Pete Mutz (right) of Falls City, Texas, and NRCS soil health specialist Willie Durham examine emerging plants in a cover crop mix. Photo courtesy of Ron Nichols.

By Ron Nichols, NRCS Public Affairs Officer

Pete Mutz has a lot of business partners on his farm. But unless you do some digging, and look really close, you’ll never find them.

They’re soil microbes.

These silent partners are so important to the future of his operation. Mutz is doing everything he can to provide them with a good home and to keep them fed year-round. He knows those microbes are the key to cycling nutrients, providing plant protection and creating healthy, well-functioning soil — all of which are central to a profitable farming enterprise.

“In the past, by tilling the soil, we destroyed their home,” says the 60-year-old Falls City, Texas, no-tiller. “We wouldn’t want to have our home being destroyed every so often, so we need to reduce our tillage altogether so we can make sure microbes have a beautiful home, too.”

To accommodate these critical business partners, Mutz has fundamentally changed the way he farms, bucking decades of tradition and prompting cynical predictions of failure from his neighbors and family members in the process.
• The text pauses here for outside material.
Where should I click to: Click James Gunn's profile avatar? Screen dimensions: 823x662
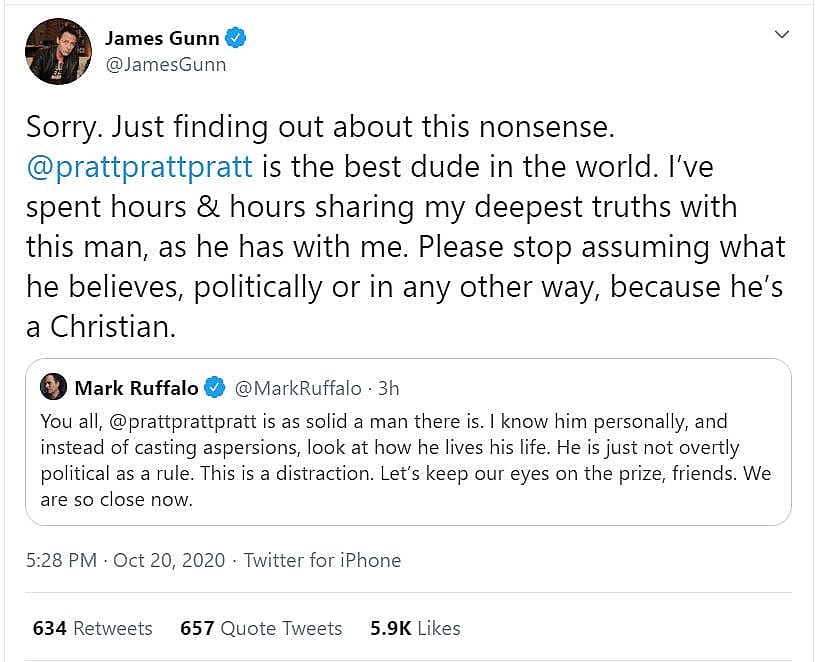pos(56,50)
About 2 years ago, he stopped by his local NRCS office and signed up for the Environmental Quality Incentives Program (EQIP), a financial assistance program designed to help farmers defray the cost of implementing conservation practices on their land. Through the program, Mutz switched from conventional tillage to no-till and began incorporating cover crops, diverse species and crop rotations on about 70 of his 200 acres.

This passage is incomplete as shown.